* [DIRECTIONS]: In the passage on believers as the light of the world, copy word for word the part starting with "Now when they" and going on through "Jesus (Acts 4:13).".

____ SELECTED PASSAGE

Now when they saw the boldness of Peter and John, and perceived that they were uneducated, common men, they were astonished. And they recognized that they had been with Jesus (Acts 4:13). 

 

Just as the moon reflects the light of the sun, in the same way, believers reflect the glory of the Lord and speak forth His message of life. When we live our lives in close relationship to the Lord Jesus, those around us will see Christ shining through us, not us. This reflected light is not to be lived out just among believers, though, for Jesus didn't say, "You are the light of the church." No, He said that we "are the light of the world" (v. 14). As believers, we are to be guiding harbor lights or lighthouses that show forth the way to the safe harbor of Christ. Good works will be seen by those who are in the darkness of the world system in which we live, and true reflections of the Light of the World in us will draw all people to Christ: “Let your light shine before others, so that they may see your good works and give glory to your Father who is in heaven” (Matthew 5:16). Our salt and light will make others thirsty for the truth of God and will draw them to the Light of the world.

 

A song called "Portrait" by a popular Christian musician, Phil Keaggy, perfectly illustrates this point. It is from an old poem entitled "Indwelt."

 

“Portrait”

 

“Not only in the words you say,

 

Not only in your deeds confessed,

 

But in the most unconscious way is Christ expressed.

 

Is it a beatific smile?

 

A holy light upon your brow?

 

Oh no, I felt His presence when you laughed just now.

 

To me, it was not the truth you taught,

 

To you so clear, but to me so dim.

 

But when you came to me, you brought a sense of Him.

 

And from your eyes, He beckons me,

 

And from your lips, His love is shed

 

Until I lose sight of you and see Christ instead.

 

Is it a beautific smile?

 

A holy light upon your brow?

 

Oh no, I felt His presence when you laughed just now.”

 

After reading Christ’s words, what are the dangers of being a secret disciple and hiding our light or works?

________
____ DATA EXTRACT

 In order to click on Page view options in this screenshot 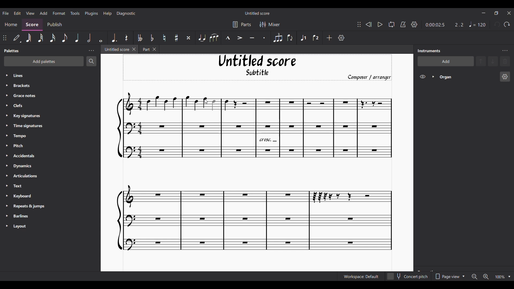, I will do `click(449, 276)`.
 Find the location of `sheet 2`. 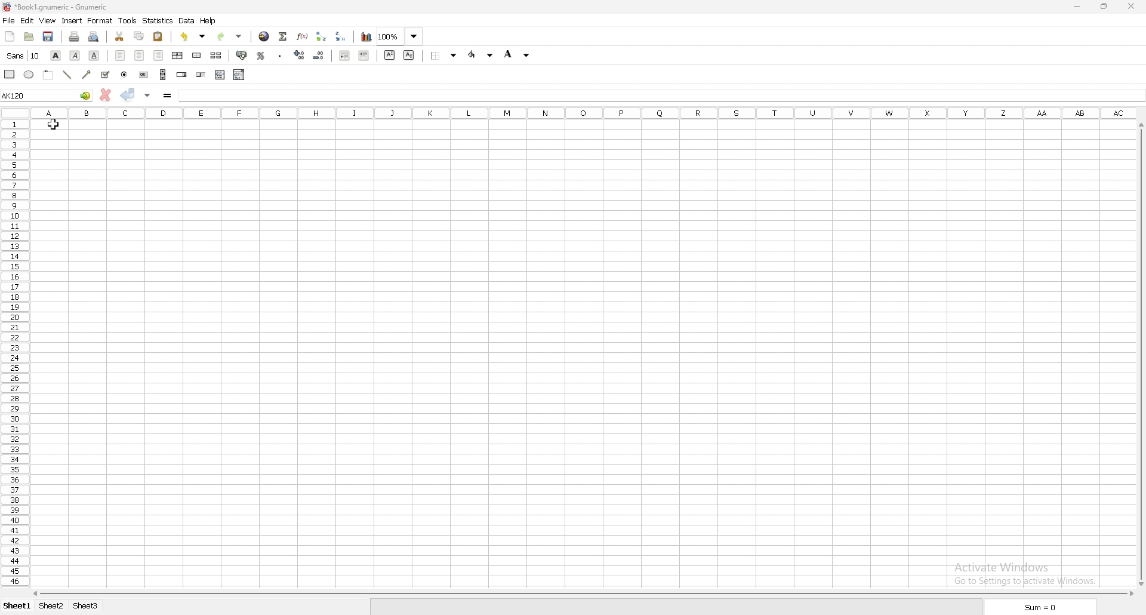

sheet 2 is located at coordinates (53, 606).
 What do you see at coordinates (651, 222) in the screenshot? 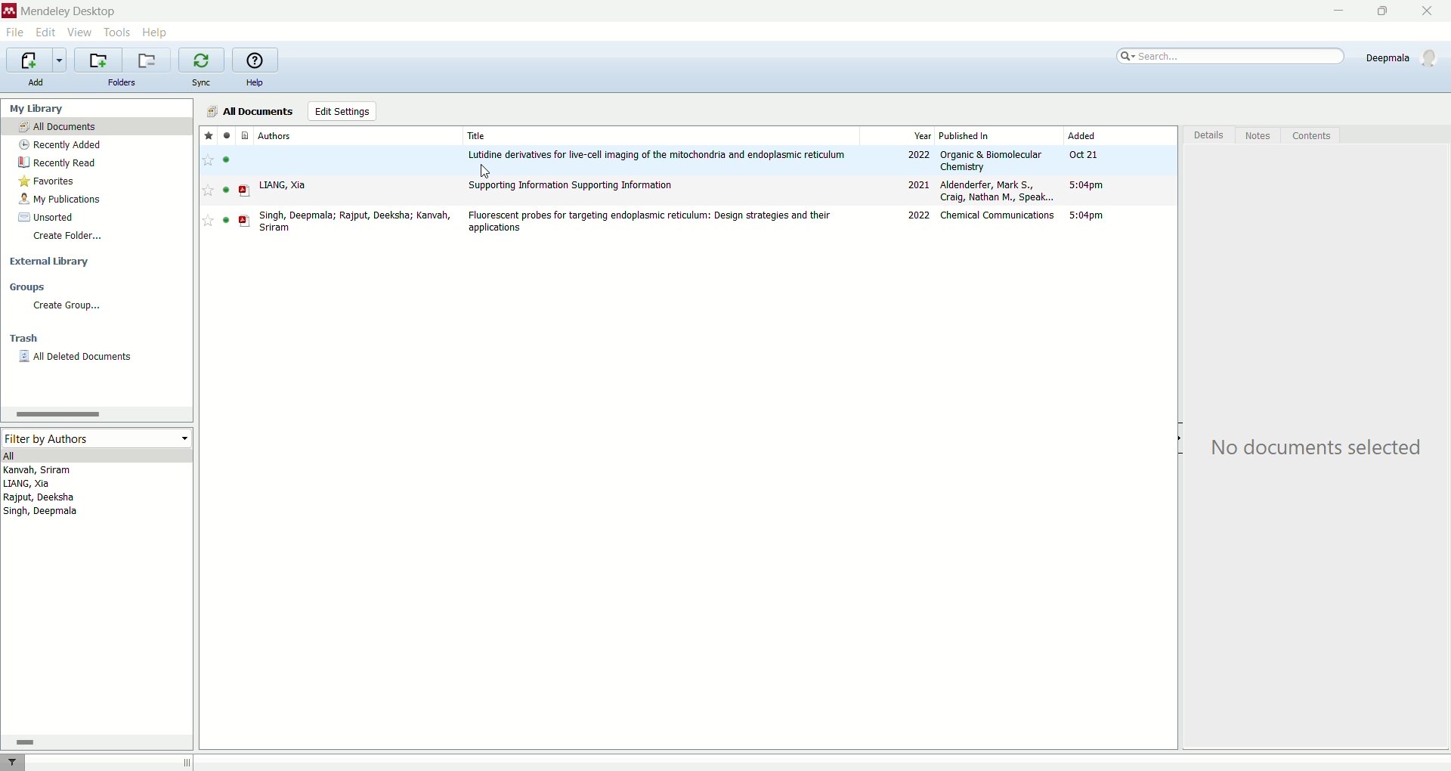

________

* [EXERCISE OUTPUT]:
Now when they saw the boldness of Peter and John, and perceived that they were uneducated, common men, they were astonished. And they recognized that they had been with Jesus (Acts 4:13).